What is expected » The result should be the lines from the one holding "You are a GUI" to the end of the records below, repeated exactly. No pictures.

*** Dataset records Section Begins ***

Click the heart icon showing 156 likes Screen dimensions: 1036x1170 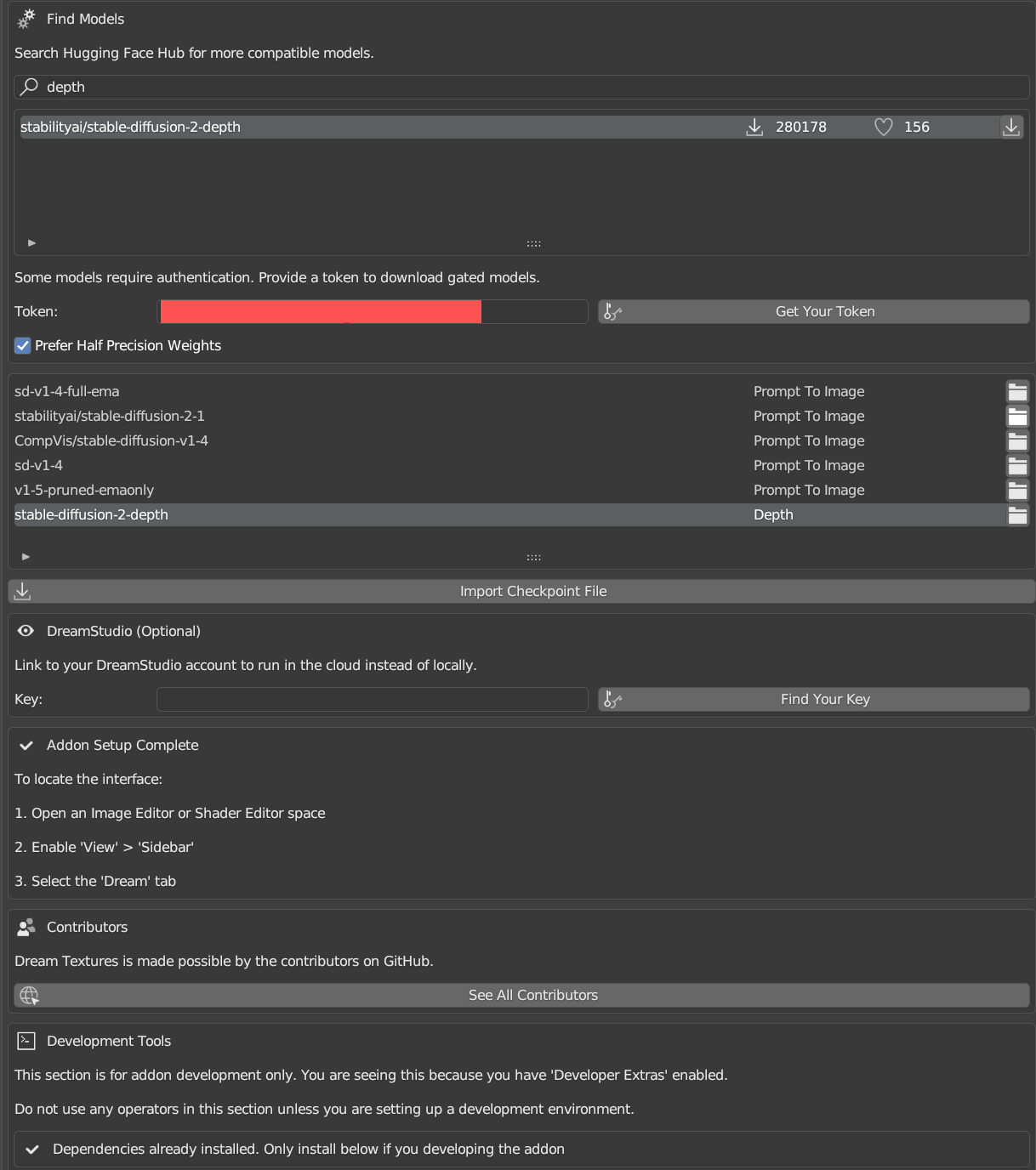tap(883, 126)
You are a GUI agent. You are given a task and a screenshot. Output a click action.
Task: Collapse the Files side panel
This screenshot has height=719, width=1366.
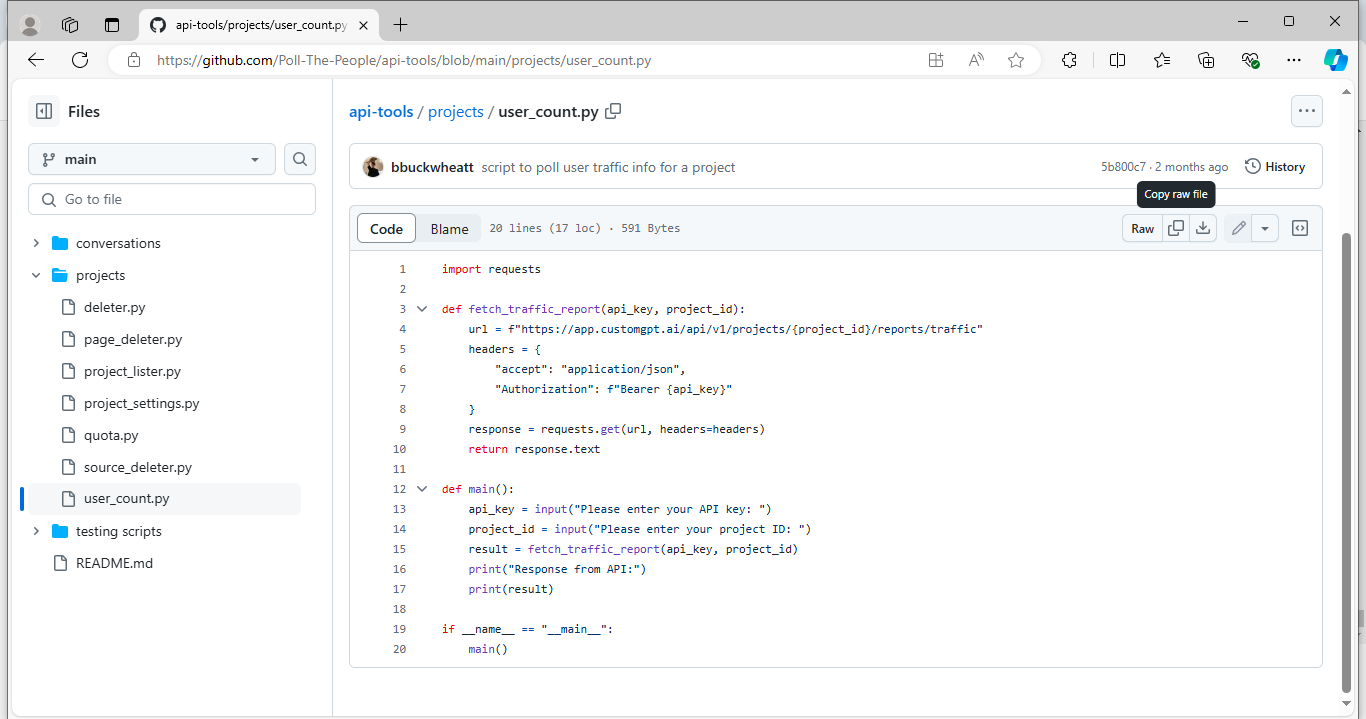tap(44, 111)
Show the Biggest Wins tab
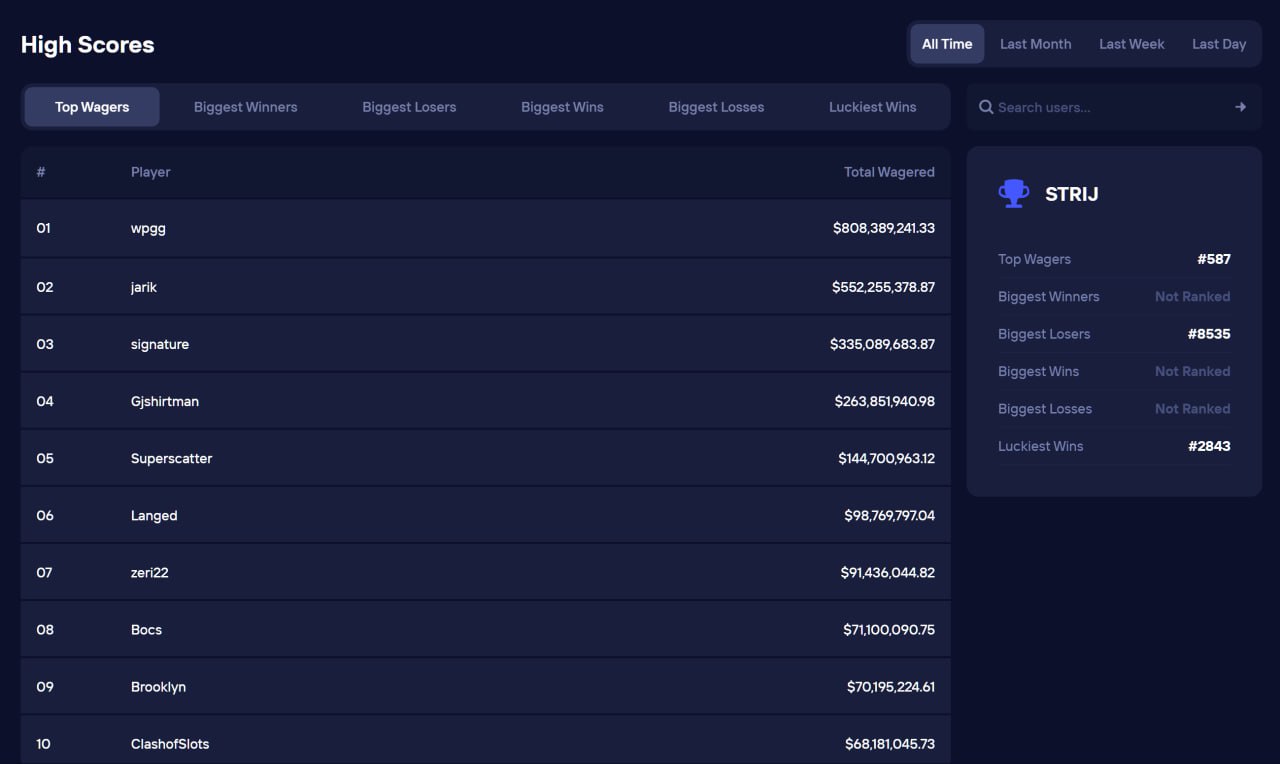This screenshot has height=764, width=1280. click(x=562, y=107)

*** Dataset records Section Ends ***

Exercise output »
You are a GUI agent. You are given a task and a screenshot. Output a click action.
Task: Collapse the Files side panel
This screenshot has height=719, width=1366.
tap(44, 111)
Show the Biggest Wins tab
This screenshot has height=764, width=1280. click(x=562, y=107)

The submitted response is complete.